WHAT TO PRODUCE:
List each line of the records that contains the word "Open", copying the full line. Match uppercase and lowercase letters exactly.
— start of PROVIDED RECORDS —
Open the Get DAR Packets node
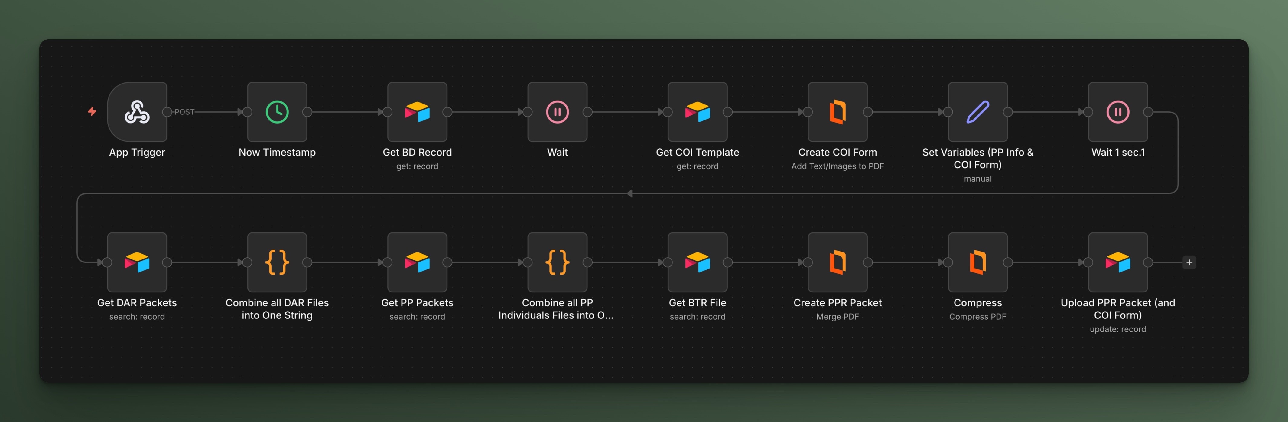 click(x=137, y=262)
— end of PROVIDED RECORDS —
— start of PROVIDED RECORDS —
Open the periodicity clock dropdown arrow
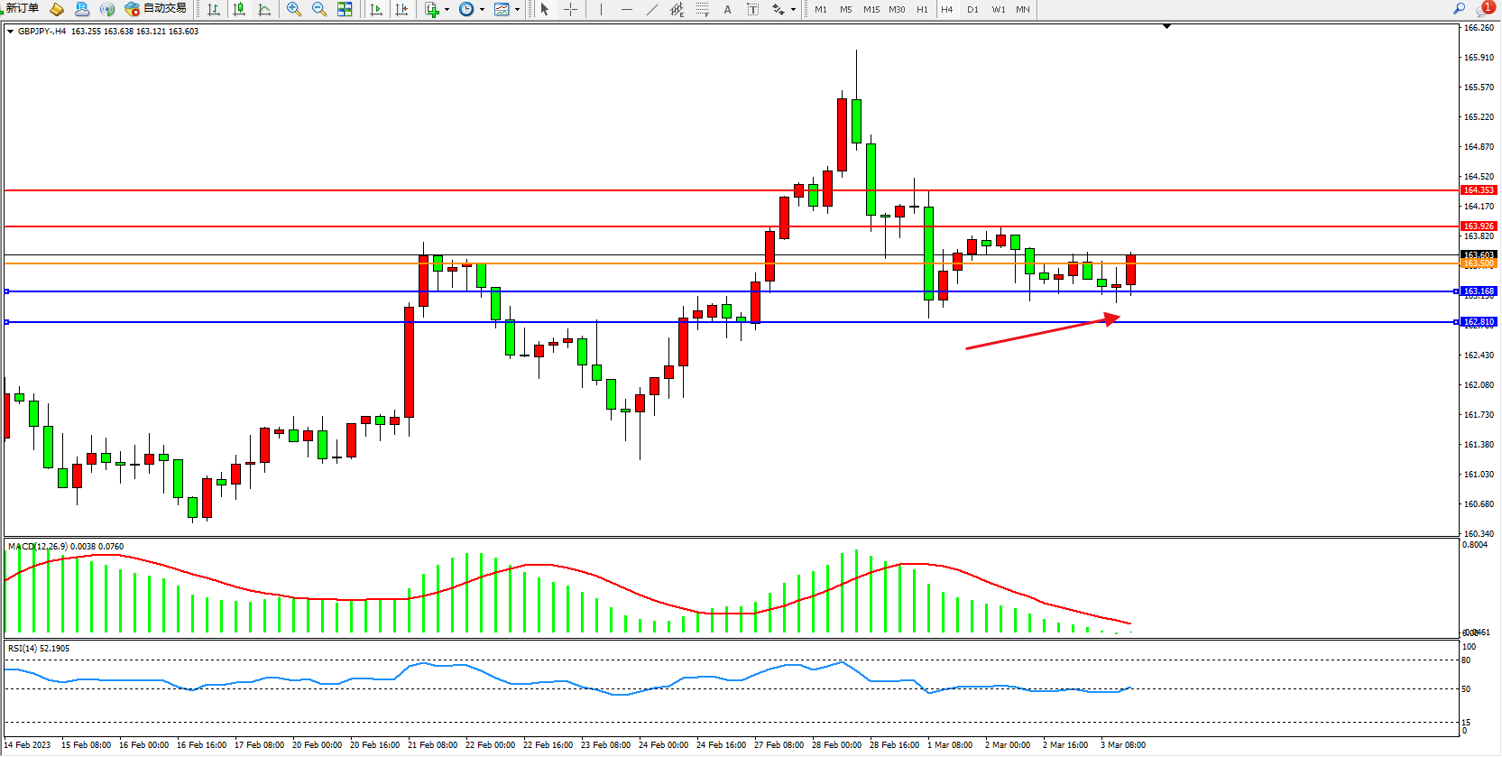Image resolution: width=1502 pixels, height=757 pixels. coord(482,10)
— end of PROVIDED RECORDS —
— start of PROVIDED RECORDS —
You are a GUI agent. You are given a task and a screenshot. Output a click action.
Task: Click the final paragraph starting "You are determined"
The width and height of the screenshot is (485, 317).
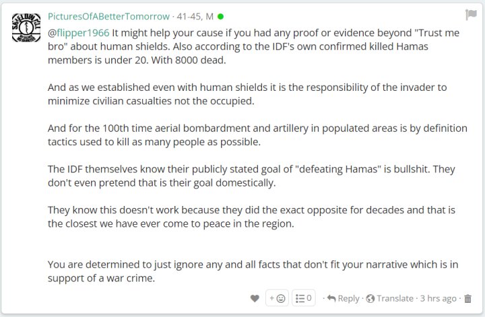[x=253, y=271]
— end of PROVIDED RECORDS —
EXERCISE OUTPUT:
Open the Get DAR Packets node
Open the periodicity clock dropdown arrow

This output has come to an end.